What is DICT protocol?

The Dictionary Server Protocol (DICT) is a TCP transaction based query/response protocol that allows a client to access dictionary definitions from a set of natural language dictionary databases.

DICT Protocol - RFC 2229

Notable implementations for this include dict(d) and GNU dico(d); the former is the reference implementation that supports multiple database formats, as listed in dictfmt (1).

I intend to implement a server and multiple clients (CLI, GUI, web) to this protocol, as well as some tools to easily create a dictd-readable database.

Why?

No practical reason, but dict is one of the first command line tool introduced to me and easily one of my favorite, along with curl and jq. It’s basically just a dictionary app, but it’s cool:

  • works perfectly in terminal
  • easily self-hostable
  • fast
  • has cool dictionaries (though only Debian, Arch and derivatives distribute those)

Also, I’m writing dictionaries for my conlangs and I want to distribute them via this protocol. Clearly, implementing a server that is already implemented doesn’t help, but I tend to go down rabbit holes.

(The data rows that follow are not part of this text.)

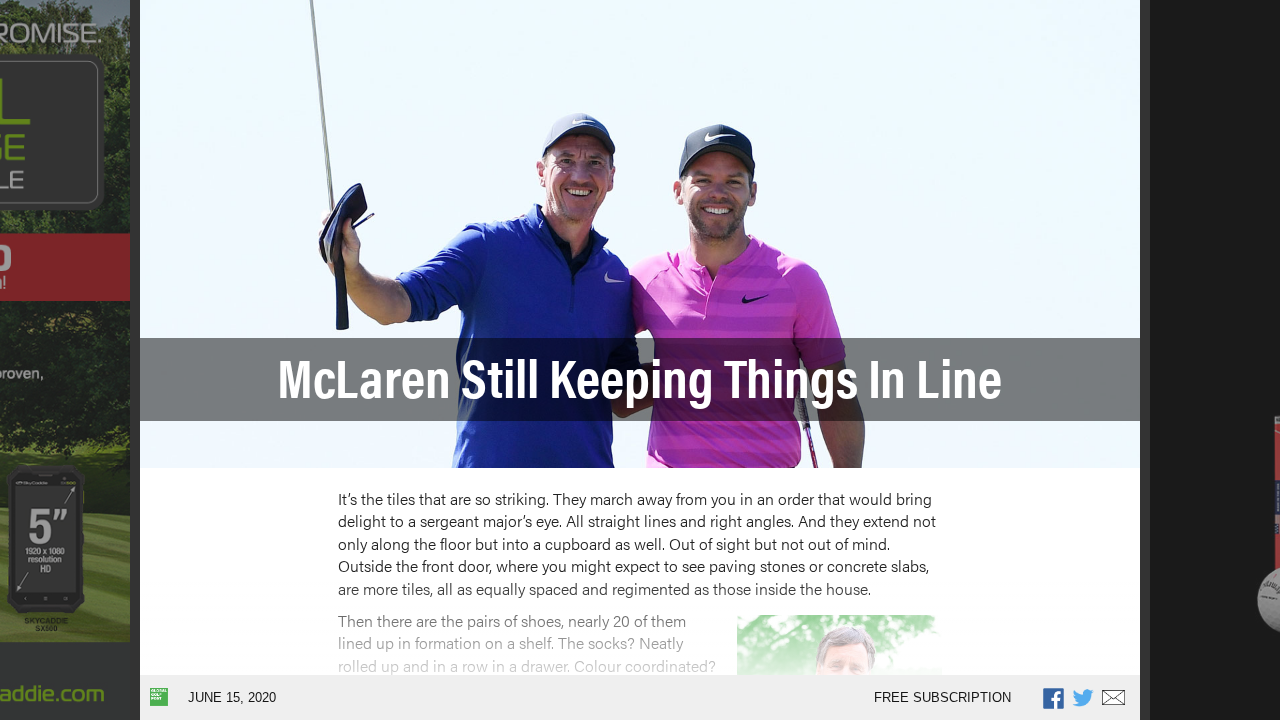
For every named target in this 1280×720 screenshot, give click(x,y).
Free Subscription (942, 697)
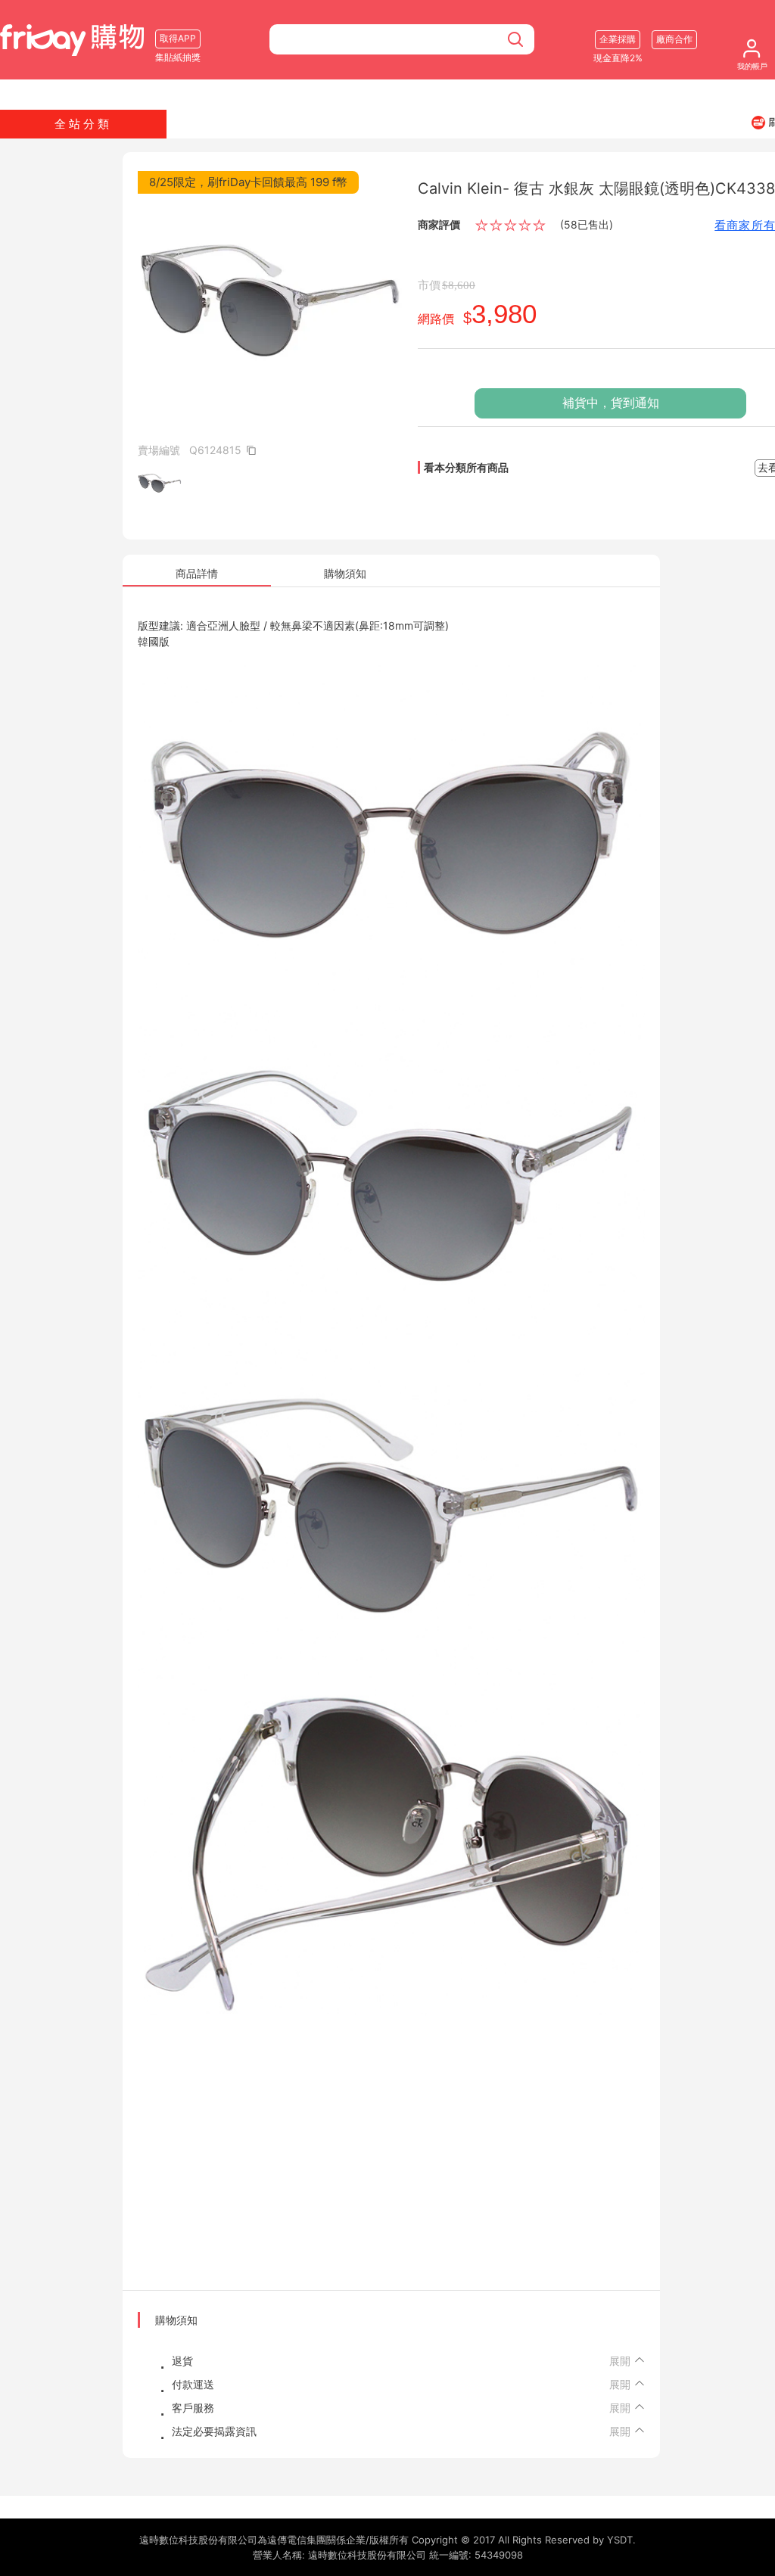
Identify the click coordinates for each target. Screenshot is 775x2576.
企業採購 (617, 39)
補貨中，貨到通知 (610, 403)
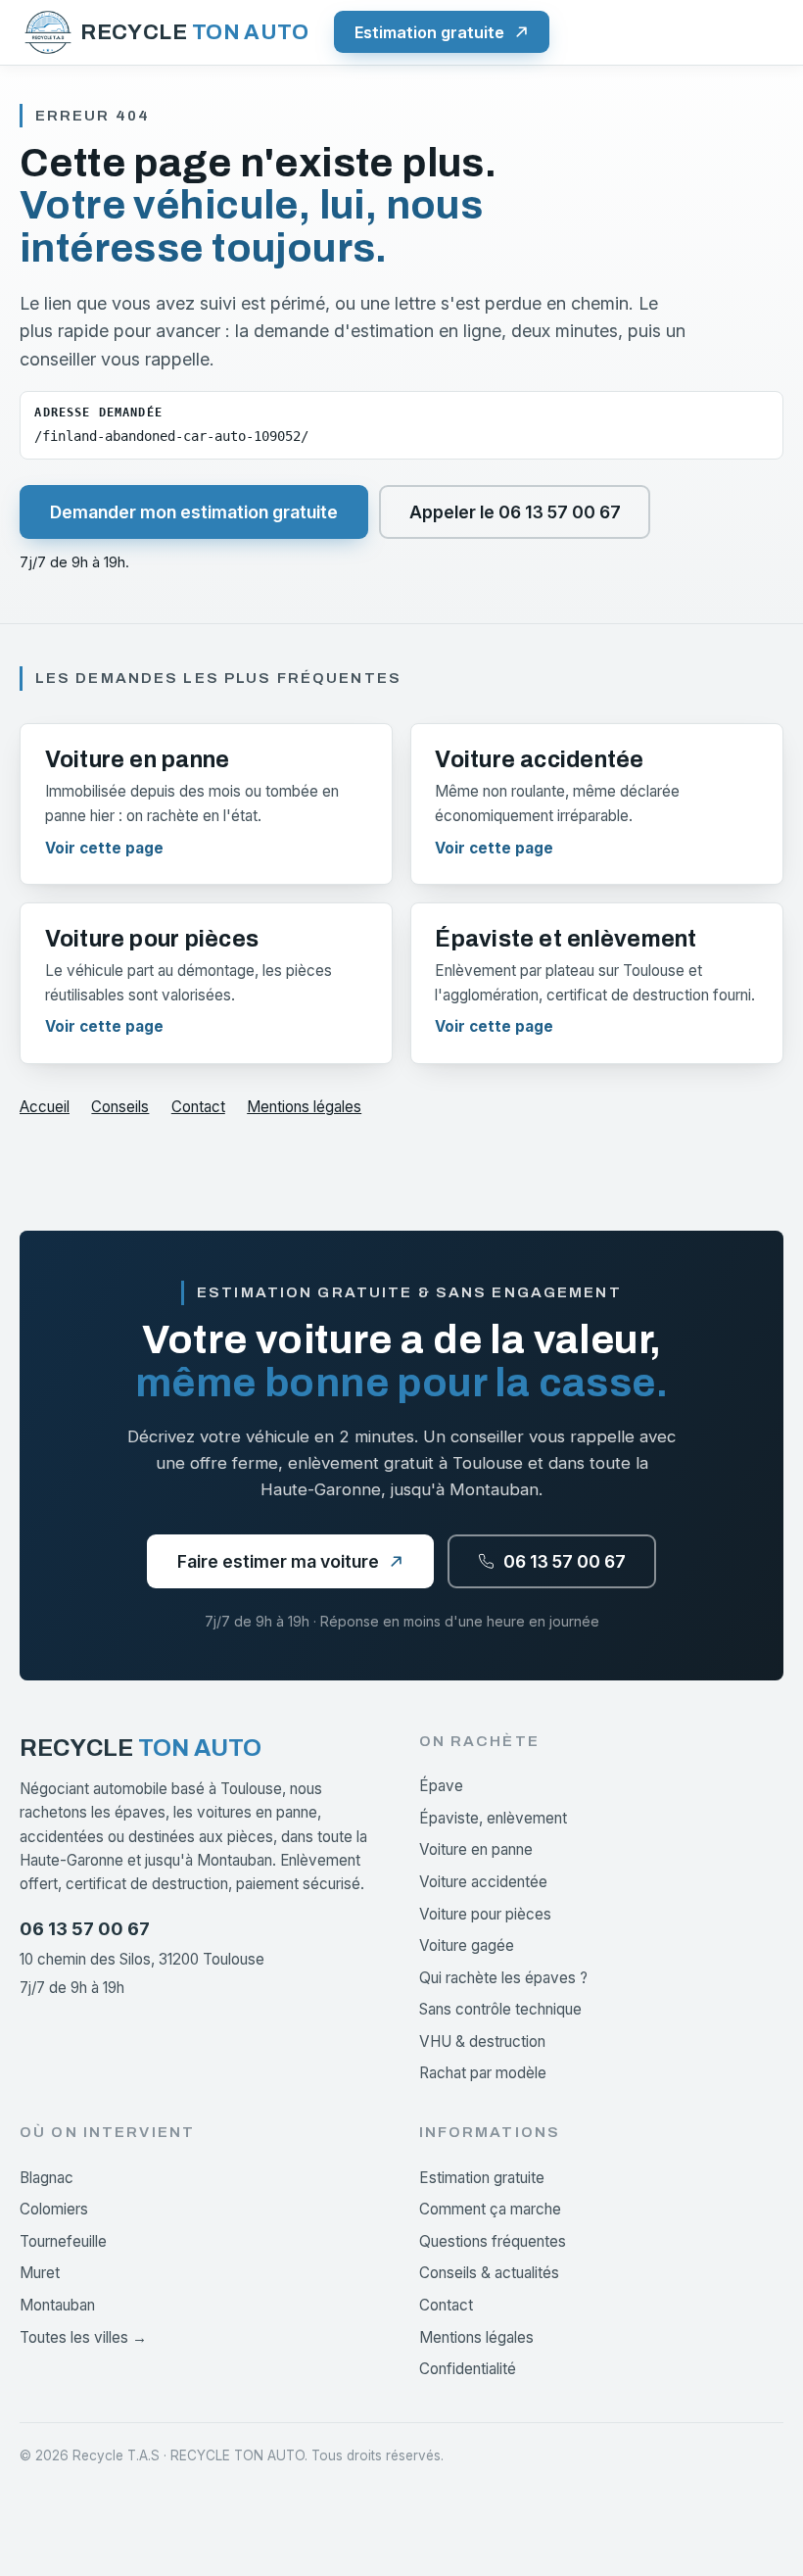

I also like to explore non-web protocols, and starting with something simple like DICT might be a good idea.

Reading the spec

The spec (linked at the top of this post) is shorter and easier to read than I thought. Ignoring the introduction, examples and citation, it’s les than 20 pages. There are five classes of commands:

  • Querying the database: DEFINE, MATCH
  • SHOW metadata about the servers and the databases
  • Utilities: informing CLIENT name, check STATUS, show HELP, show OPTION and QUIT
  • Authentication: AUTH and SASLAUTH

The authentication ones are optional, and I don’t find that useful, so I won’t implement it anyway, this limits to the first three categories.

Handling TCP

DICT is based on TCP, and there is a neat interactive TCP tool called telnet, which I used for testing the commands.

telnet

DICT runs on port 2628:

$ telnet dict.org 2628
Trying 199.48.130.6...
Connected to dict.org.
Escape character is '^]'.
220 dict.dict.org dictd 1.12.1/rf on Linux 4.19.0-10-amd64 <auth.mime> <89168346.27665.1642303045@dict.dict.org>

Let’s try out some commands to understand how this work. Note that I prefix the command with ~> here so that it stands out of the response, and truncate long results with [...].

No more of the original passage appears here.